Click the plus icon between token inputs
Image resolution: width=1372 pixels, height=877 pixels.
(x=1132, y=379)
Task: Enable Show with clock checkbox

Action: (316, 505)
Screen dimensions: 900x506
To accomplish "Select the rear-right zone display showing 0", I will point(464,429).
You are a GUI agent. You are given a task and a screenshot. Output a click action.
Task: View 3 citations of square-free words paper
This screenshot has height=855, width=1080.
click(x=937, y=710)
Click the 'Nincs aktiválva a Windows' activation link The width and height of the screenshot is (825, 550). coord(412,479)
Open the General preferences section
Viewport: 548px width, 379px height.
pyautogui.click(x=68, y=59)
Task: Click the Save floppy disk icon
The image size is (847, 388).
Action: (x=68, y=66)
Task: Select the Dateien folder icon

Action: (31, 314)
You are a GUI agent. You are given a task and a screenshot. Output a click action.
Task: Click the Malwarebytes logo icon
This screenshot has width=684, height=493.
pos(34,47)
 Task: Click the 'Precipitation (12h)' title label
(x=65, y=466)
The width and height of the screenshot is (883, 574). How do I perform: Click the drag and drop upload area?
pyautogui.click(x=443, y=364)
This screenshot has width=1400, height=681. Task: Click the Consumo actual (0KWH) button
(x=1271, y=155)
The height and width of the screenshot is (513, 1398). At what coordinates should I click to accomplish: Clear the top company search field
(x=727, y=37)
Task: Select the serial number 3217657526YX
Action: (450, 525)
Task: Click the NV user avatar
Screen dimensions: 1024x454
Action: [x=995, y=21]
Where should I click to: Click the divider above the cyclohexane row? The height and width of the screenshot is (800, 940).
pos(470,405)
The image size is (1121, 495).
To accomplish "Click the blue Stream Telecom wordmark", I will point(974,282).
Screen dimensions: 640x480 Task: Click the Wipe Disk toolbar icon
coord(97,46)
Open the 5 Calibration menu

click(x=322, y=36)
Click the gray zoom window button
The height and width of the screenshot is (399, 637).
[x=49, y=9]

**Activity**
Copy every line above that holds the word "will".

**Written solution**
To accomplish "Select the rear-right zone display showing 0", I will point(464,429).
To accomplish "Click the blue Stream Telecom wordmark", I will point(974,282).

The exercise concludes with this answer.